Title:
Configuring the Kernel Launch Parameters 2  Intro to Parallel Programming

Description:

The most general kernel launch we can do looks like thi:, square of 3 parameters.

The first is the dimensionality of the grid of blocks

that has bx X by X bz blocks.

Each one of those blocks is specified by this parameter: the block of threads that has tx X ty X tz threads in it,

and recall that this has a maximum size.

Finally, there's a third argument that defaults to zero if you don't use it,

and we're not going to cover it specifically today.

It's the amount of shared memory in bytes allocated per thread block.

With this one kernel call, you can launch an enormous number of threads.

And let's all remember, with great power comes great responsibility, so launch your kernels wisely.

One more important thing about blocks and threads.

Recall from our square kernel, that each thread knows its thread ID within a block.

It actually knows many things.

First is threaded x, as we've seen, which thread it is within the block.

Here we have a block.

Each thread, say this thread here, knows its index in each of the x, y, and z dimensions,

and we can access those as thread idx.x, thread idx.y, and dot z.

We also know block Dim, the size of a block.

How many threads are there in this block

along the x dimension, the y dimension, and potentially the z dimension?

So we know those two things for a block.

We know the analogous things for a grid.

Block index for instance is which block am I in within the grid. Again dot x, dot y, and dot z.

And grid Dim will tell us the size of the grid, how many blocks there are

in the x dimension, the y dimension, and the z dimension.

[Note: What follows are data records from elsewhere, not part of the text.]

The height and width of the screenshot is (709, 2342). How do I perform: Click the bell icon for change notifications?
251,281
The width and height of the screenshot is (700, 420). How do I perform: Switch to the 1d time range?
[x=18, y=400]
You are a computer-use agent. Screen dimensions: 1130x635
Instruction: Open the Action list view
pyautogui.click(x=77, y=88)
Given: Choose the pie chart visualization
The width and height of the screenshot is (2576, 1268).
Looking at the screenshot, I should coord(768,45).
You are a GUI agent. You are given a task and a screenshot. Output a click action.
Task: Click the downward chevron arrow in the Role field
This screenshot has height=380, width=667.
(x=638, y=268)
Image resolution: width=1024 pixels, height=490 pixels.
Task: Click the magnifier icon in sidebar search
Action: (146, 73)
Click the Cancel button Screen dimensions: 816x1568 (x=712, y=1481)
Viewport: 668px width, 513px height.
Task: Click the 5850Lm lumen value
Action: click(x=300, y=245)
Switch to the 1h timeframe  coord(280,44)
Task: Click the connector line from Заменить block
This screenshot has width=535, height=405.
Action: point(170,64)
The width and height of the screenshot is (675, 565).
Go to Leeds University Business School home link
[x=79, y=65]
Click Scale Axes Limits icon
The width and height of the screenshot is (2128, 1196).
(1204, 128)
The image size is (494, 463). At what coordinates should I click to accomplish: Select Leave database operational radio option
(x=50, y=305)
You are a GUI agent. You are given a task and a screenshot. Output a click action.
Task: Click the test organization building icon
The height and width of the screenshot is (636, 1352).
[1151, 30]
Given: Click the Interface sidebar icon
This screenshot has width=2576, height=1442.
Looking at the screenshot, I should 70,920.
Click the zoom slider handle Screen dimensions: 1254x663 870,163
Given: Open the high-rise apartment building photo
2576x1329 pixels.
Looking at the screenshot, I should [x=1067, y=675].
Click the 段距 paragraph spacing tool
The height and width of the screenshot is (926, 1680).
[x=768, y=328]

What I want you to take home from this little discussion is only the following.

It's convenient to have multidimensional grids and blocks when your problem has multiple dimensions.

CUDA implements this natively and efficiently.

When you call thread at idx.x, or block dim.y, that's a very efficient thing within CUDA.

Since we're doing image processing in this course,

you should be counting on finding a lot of two dimensional grids and blocks.

So, let's wrap up with a little quiz.

Let's say I launch the following kernel.

Kernel with 2 parameters dim 3 (8, 4, 2, 2) and dim 3 (16, 16).

How many blocks will this call launch,

how many threads per block, and how many total threads?